Housing Speech

I thank the member for Higgins for bringing this debate to the House. When people think of Goldstein they think of wealthy bayside suburbs, but homelessness, like violence against women, is not determined by postcode. I hear currently that there are women sleeping in their cars in the car parks of Bayside, alongside major parkland in the electorate and in the car parks of our supermarkets. Research shows that most older women who are homeless had never been homeless before. As a social worker Jennifer McVeigh, who works in the homelessness sector in Melbourne, says: They are not the rough sleepers seen sleeping on the streets but are the invisible homeless who are couch surfing or sleeping in cars. Just last week I spoke to one such woman who was sitting on the cement outside Woolworths in Hampton. She told me she has been couch surfing for a year. Property market analyst PropTrack reported that, in February 2023, only 17 per cent of all rentals listed on realestate.com.au across Australia were for properties priced at $400 or less per week.

Three years ago, 43 per cent of properties were listed for this price. The standard calculation for rental affordability is 30 per cent of income. Anglicare took a snapshot of 45,985 national listings on realestate.com.au over the weekend of 17 March 2023 and found that only 162 of the properties were affordable for a single person on the age pension, that a single person on the minimum wage could afford only 345 of these properties and that a person on JobSeeker could afford only four of these properties. In Australia there are currently more than 172,000 women over the age of 50 on JobSeeker. None of them could afford private rental—I repeat: none of them could afford private rental. The Victorian government is considering new rent controls, but the Real Estate Institute of Victoria says that this would lead to a loss of rental properties. These approaches need to be carefully calibrated in order not to create a new problem.

Meanwhile, the number of people on the social housing waitlist in Victoria has increased from 35,392 in 2017 to 54,945 today. However, there’s a growing cohort of older women who don’t meet the eligibility criteria for social housing because they do have some money in savings. The government’s new $2 billion Social Housing Accelerator, which aims to create thousands of homes for people on social housing waiting lists, is welcomed, as is the intent of the $10 billion Housing Australia Future Fund, which aims to build 30,000 new social and affordable rental homes over the next five years, with 4,000 reserved for women and children escaping domestic violence. I agree with the Greens that this is grossly inadequate and that there are aspects of the bill that need improvement, but community housing providers tell me that thousands of projects are being held up because the bill is stalled.

The solution is to dramatically increase the supply of social housing and have better collaboration between all levels of government. In one such example, the federal government, through NHFIC, the Victorian government and the community housing not-for-profit HousingFirst, have delivered the $76 million Halcyon village, building 152 affordable homes for people aged over 55 in Brighton East in my electorate. I was grateful last week to be invited by Diane to visit her picture-perfect apartment. HousingFirst also works with Bridge It, an organisation working in Goldstein and elsewhere to support people into refurbished accommodation in currently empty buildings, in an approach being driven by the goal of housing all Australian. Governments and agencies can work together to fix the problem if we park the politics. I would encourage the government and the Greens to show that leadership and find a reason to compromise to allow the HAFF to proceed.
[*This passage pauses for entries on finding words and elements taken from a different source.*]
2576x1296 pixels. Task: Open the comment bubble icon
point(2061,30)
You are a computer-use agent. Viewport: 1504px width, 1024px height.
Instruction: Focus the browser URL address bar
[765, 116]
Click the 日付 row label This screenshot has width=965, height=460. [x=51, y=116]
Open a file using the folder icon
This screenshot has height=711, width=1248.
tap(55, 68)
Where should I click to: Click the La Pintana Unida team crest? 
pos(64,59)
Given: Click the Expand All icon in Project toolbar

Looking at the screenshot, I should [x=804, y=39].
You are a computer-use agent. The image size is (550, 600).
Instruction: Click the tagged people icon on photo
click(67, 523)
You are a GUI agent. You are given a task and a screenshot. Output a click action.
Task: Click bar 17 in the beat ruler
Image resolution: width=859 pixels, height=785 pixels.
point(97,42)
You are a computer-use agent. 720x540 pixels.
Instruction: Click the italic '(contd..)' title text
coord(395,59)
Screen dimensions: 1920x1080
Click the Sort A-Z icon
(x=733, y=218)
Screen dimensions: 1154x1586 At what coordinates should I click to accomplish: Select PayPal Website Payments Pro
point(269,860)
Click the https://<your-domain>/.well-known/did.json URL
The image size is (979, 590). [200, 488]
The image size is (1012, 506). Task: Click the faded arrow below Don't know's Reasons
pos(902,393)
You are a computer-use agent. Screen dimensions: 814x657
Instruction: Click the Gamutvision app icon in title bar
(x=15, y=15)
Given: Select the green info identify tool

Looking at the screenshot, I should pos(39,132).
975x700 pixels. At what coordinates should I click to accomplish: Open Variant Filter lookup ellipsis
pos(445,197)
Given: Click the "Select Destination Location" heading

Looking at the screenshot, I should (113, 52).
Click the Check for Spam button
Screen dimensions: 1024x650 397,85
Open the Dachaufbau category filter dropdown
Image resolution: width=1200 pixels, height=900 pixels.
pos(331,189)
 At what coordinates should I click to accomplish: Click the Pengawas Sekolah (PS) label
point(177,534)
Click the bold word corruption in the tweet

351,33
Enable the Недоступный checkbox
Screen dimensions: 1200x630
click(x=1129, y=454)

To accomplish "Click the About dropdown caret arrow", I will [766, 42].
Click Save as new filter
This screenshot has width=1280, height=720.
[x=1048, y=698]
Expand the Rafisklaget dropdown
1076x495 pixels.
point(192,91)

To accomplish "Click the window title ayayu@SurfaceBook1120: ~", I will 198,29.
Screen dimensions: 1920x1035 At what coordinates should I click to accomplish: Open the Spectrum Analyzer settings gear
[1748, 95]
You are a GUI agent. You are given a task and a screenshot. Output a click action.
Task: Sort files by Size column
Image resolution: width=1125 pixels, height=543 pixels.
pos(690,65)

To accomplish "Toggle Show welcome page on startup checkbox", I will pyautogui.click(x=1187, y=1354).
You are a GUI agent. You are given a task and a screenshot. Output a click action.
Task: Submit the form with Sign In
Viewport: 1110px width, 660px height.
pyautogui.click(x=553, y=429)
The HAFF is far from perfect, as I made clear in my speech in the second reading debate and in subsequent correspondence and conversations with the housing minister, especially in relation to accountability and the adequacy of its capital base. But, the longer the Greens and the government keep shouting at each other, the longer thousands of people, many of them women, will have to keep couch surfing or sleeping in cars. With that in mind, I am today calling for an increase in Commonwealth rent assistance by 40 per cent to provide real and immediate support to around one million households. This was recommended by the Henry review and is supported by the Grattan Institute. We must also address the drivers of homelessness for older women, the gender inequality and discrimination that make them vulnerable in the first place. We must apply a gender lens to housing and housing solutions.